• **Instruction**: Give every line below as a Markdown table with the columns No. and Line, numbering the lines in order. Leave out blank lines.

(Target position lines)
=-=-=

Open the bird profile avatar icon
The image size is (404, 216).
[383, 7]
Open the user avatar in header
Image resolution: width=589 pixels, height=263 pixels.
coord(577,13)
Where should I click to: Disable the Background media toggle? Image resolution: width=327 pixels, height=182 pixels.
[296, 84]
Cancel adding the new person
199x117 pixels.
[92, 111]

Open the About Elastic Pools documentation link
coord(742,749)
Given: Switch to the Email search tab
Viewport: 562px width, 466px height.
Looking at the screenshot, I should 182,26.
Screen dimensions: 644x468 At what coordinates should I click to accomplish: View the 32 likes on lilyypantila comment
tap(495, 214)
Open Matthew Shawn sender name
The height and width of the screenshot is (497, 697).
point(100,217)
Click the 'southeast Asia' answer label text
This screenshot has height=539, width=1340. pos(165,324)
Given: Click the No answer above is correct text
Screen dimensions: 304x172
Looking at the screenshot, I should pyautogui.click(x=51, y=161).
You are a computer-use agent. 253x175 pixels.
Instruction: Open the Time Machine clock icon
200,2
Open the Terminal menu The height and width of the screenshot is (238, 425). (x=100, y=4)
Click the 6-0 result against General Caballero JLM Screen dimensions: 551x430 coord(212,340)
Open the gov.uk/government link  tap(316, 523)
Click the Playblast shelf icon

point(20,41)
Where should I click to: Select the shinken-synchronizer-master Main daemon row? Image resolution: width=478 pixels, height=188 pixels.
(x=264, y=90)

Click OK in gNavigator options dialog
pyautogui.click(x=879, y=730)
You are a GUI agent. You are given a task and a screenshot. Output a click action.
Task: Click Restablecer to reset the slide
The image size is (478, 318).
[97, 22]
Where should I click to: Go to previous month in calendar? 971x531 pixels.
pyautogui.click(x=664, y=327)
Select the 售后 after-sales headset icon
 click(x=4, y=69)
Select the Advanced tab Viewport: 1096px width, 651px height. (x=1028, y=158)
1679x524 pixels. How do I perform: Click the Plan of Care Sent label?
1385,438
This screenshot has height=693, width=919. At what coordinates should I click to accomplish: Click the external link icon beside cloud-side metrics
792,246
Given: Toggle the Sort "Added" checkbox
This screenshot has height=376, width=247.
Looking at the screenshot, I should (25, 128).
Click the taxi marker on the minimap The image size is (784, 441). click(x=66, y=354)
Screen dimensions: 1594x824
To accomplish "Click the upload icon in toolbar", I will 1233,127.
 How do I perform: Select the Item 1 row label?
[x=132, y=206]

=-=-=

• **The response**:
| No. | Line |
|---|---|
| 1 | Open the bird profile avatar icon |
| 2 | The image size is (404, 216). |
| 3 | [383, 7] |
| 4 | Open the user avatar in header |
| 5 | Image resolution: width=589 pixels, height=263 pixels. |
| 6 | coord(577,13) |
| 7 | Where should I click to: Disable the Background media toggle? Image resolution: width=327 pixels, height=182 pixels. |
| 8 | [296, 84] |
| 9 | Cancel adding the new person |
| 10 | 199x117 pixels. |
| 11 | [92, 111] |
| 12 | Open the About Elastic Pools documentation link |
| 13 | coord(742,749) |
| 14 | Given: Switch to the Email search tab |
| 15 | Viewport: 562px width, 466px height. |
| 16 | Looking at the screenshot, I should 182,26. |
| 17 | Screen dimensions: 644x468 At what coordinates should I click to accomplish: View the 32 likes on lilyypantila comment |
| 18 | tap(495, 214) |
| 19 | Open Matthew Shawn sender name |
| 20 | The height and width of the screenshot is (497, 697). |
| 21 | point(100,217) |
| 22 | Click the 'southeast Asia' answer label text |
| 23 | This screenshot has height=539, width=1340. pos(165,324) |
| 24 | Given: Click the No answer above is correct text |
| 25 | Screen dimensions: 304x172 |
| 26 | Looking at the screenshot, I should pyautogui.click(x=51, y=161). |
| 27 | You are a computer-use agent. 253x175 pixels. |
| 28 | Instruction: Open the Time Machine clock icon |
| 29 | 200,2 |
| 30 | Open the Terminal menu The height and width of the screenshot is (238, 425). (x=100, y=4) |
| 31 | Click the 6-0 result against General Caballero JLM Screen dimensions: 551x430 coord(212,340) |
| 32 | Open the gov.uk/government link  tap(316, 523) |
| 33 | Click the Playblast shelf icon |
| 34 | point(20,41) |
| 35 | Where should I click to: Select the shinken-synchronizer-master Main daemon row? Image resolution: width=478 pixels, height=188 pixels. |
| 36 | (x=264, y=90) |
| 37 | Click OK in gNavigator options dialog |
| 38 | pyautogui.click(x=879, y=730) |
| 39 | You are a GUI agent. You are given a task and a screenshot. Output a click action. |
| 40 | Task: Click Restablecer to reset the slide |
| 41 | The image size is (478, 318). |
| 42 | [97, 22] |
| 43 | Where should I click to: Go to previous month in calendar? 971x531 pixels. |
| 44 | pyautogui.click(x=664, y=327) |
| 45 | Select the 售后 after-sales headset icon |
| 46 |  click(x=4, y=69) |
| 47 | Select the Advanced tab Viewport: 1096px width, 651px height. (x=1028, y=158) |
| 48 | 1679x524 pixels. How do I perform: Click the Plan of Care Sent label? |
| 49 | 1385,438 |
| 50 | This screenshot has height=693, width=919. At what coordinates should I click to accomplish: Click the external link icon beside cloud-side metrics |
| 51 | 792,246 |
| 52 | Given: Toggle the Sort "Added" checkbox |
| 53 | This screenshot has height=376, width=247. |
| 54 | Looking at the screenshot, I should (25, 128). |
| 55 | Click the taxi marker on the minimap The image size is (784, 441). click(x=66, y=354) |
| 56 | Screen dimensions: 1594x824 |
| 57 | To accomplish "Click the upload icon in toolbar", I will 1233,127. |
| 58 |  How do I perform: Select the Item 1 row label? |
| 59 | [x=132, y=206] |